++++ RECORDS SUPPLIED ++++

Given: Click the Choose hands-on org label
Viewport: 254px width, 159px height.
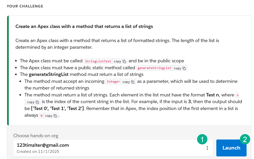Looking at the screenshot, I should click(36, 136).
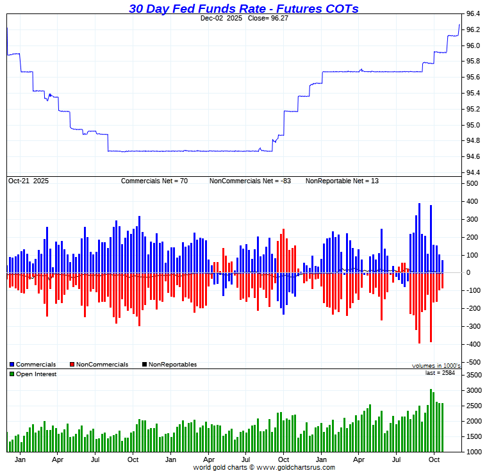Select the 'Dec-02 2025 Close= 96.27' label
This screenshot has height=471, width=487.
[244, 19]
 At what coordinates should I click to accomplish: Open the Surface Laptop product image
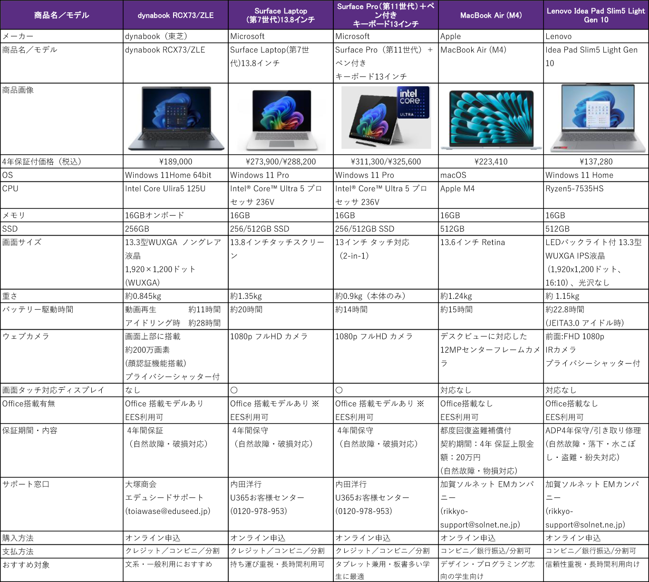pos(281,118)
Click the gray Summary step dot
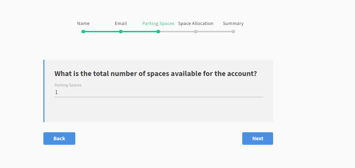 [233, 32]
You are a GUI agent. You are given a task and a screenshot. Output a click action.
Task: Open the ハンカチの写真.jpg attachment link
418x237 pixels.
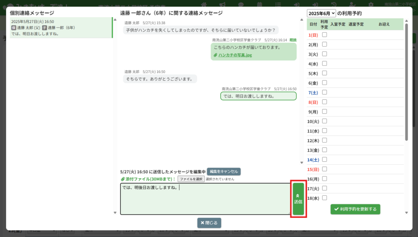[234, 55]
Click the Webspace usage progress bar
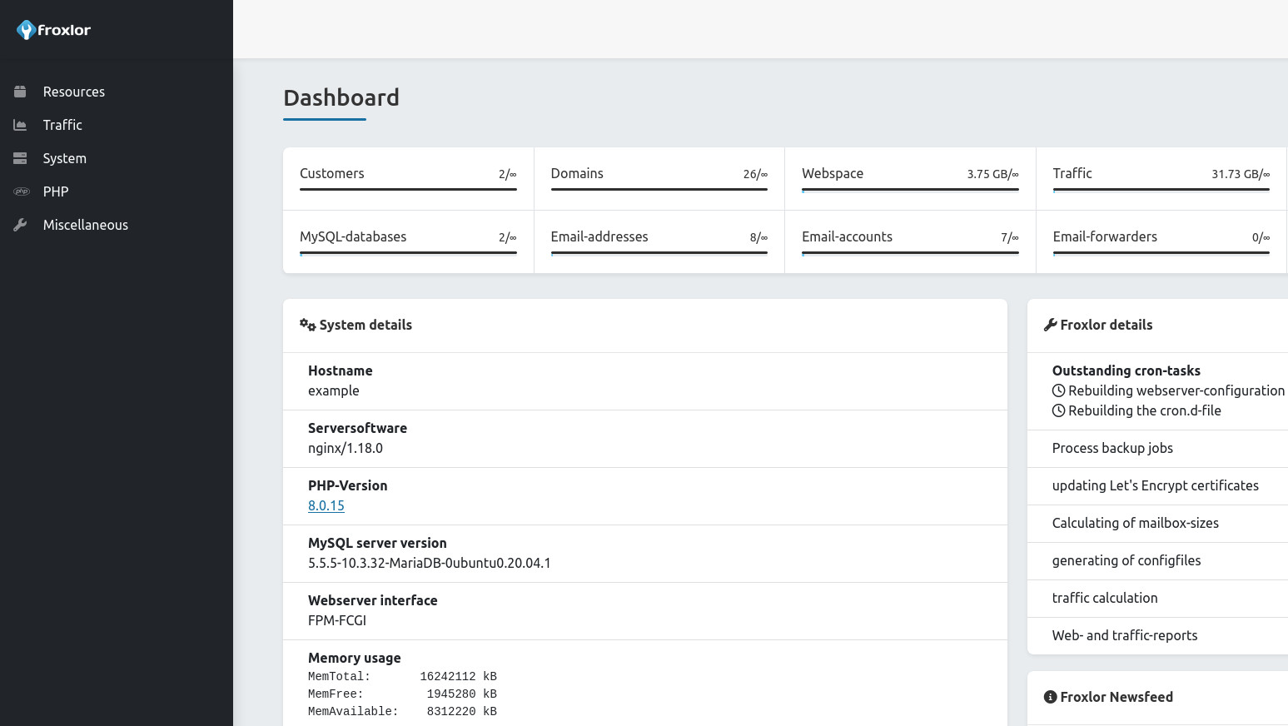 [910, 190]
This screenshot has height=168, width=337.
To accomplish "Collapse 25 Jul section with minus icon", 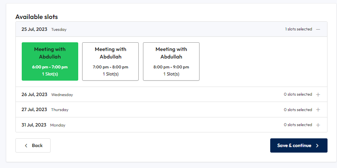I will coord(318,29).
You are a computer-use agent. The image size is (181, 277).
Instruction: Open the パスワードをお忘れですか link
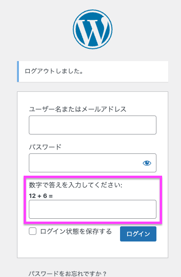[68, 274]
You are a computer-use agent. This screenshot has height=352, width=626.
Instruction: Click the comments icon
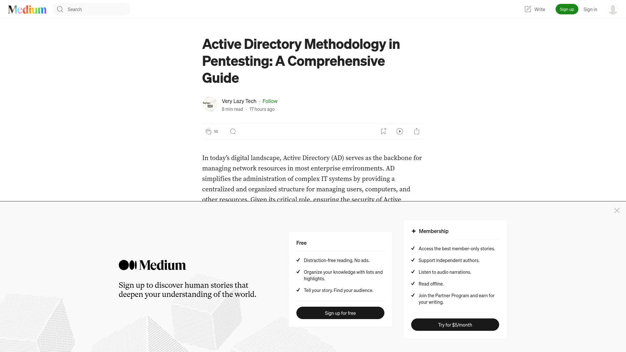pos(232,131)
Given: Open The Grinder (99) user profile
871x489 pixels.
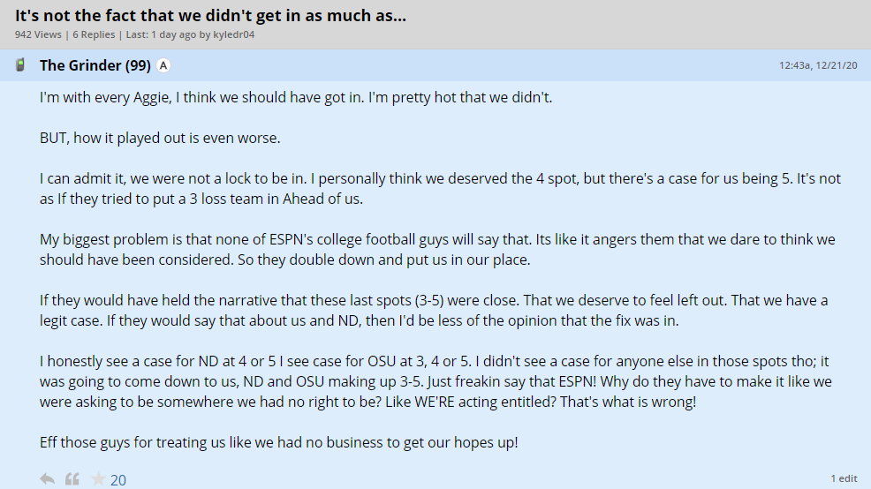Looking at the screenshot, I should point(95,65).
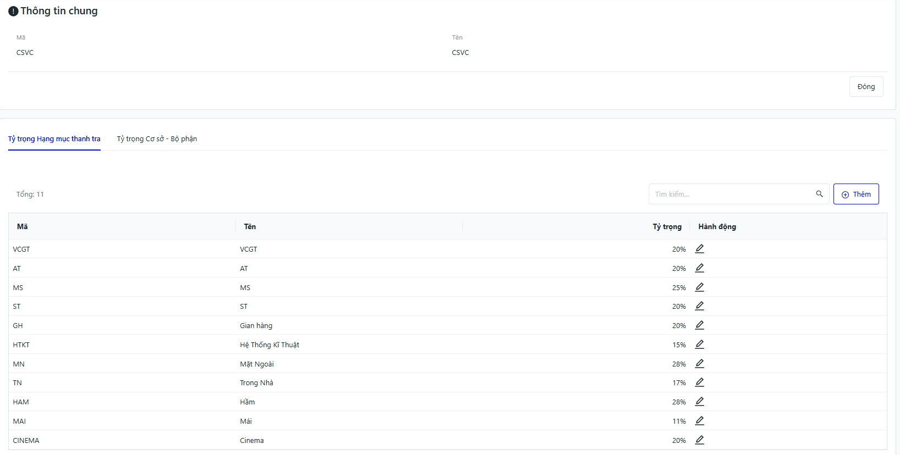900x455 pixels.
Task: Edit the Hầm row weight
Action: pos(699,402)
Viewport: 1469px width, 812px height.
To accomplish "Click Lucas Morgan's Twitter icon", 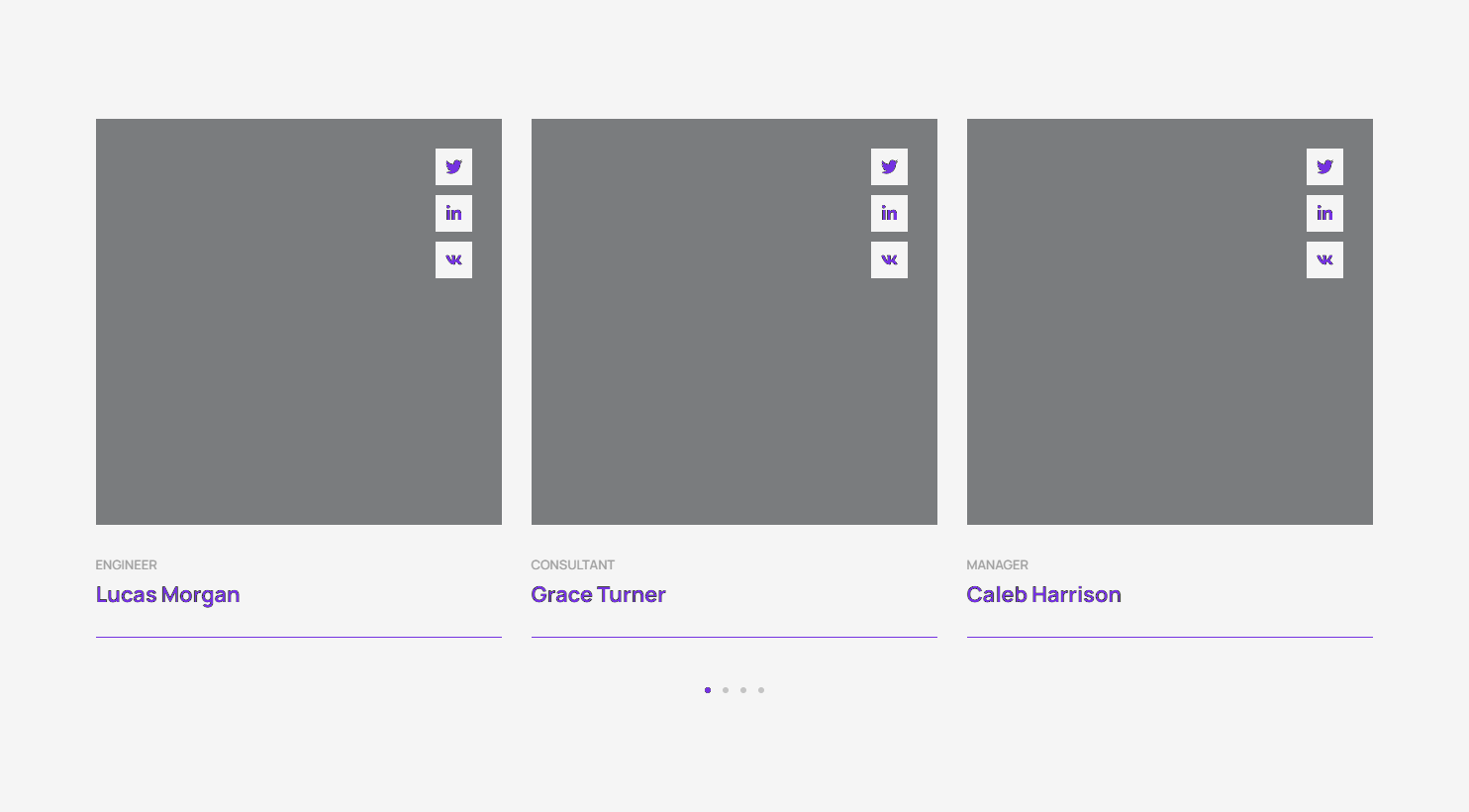I will [x=453, y=166].
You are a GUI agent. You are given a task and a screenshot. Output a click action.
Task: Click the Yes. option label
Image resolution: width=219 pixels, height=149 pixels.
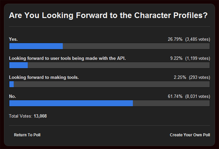pyautogui.click(x=13, y=39)
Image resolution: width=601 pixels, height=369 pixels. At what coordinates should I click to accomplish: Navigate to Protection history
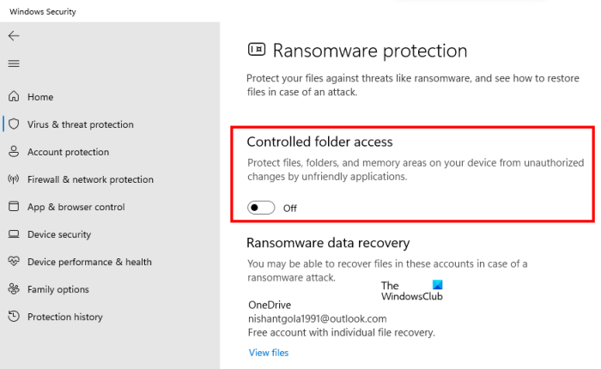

++++

### INSTRUCTIONS TO FOLLOW
Which lines in the listing hold the word "computer"? Copy them out.

### FINISHED TASK
You are a computer-use agent. The image size is (181, 277).
You are a computer-use agent. This screenshot has height=352, width=626.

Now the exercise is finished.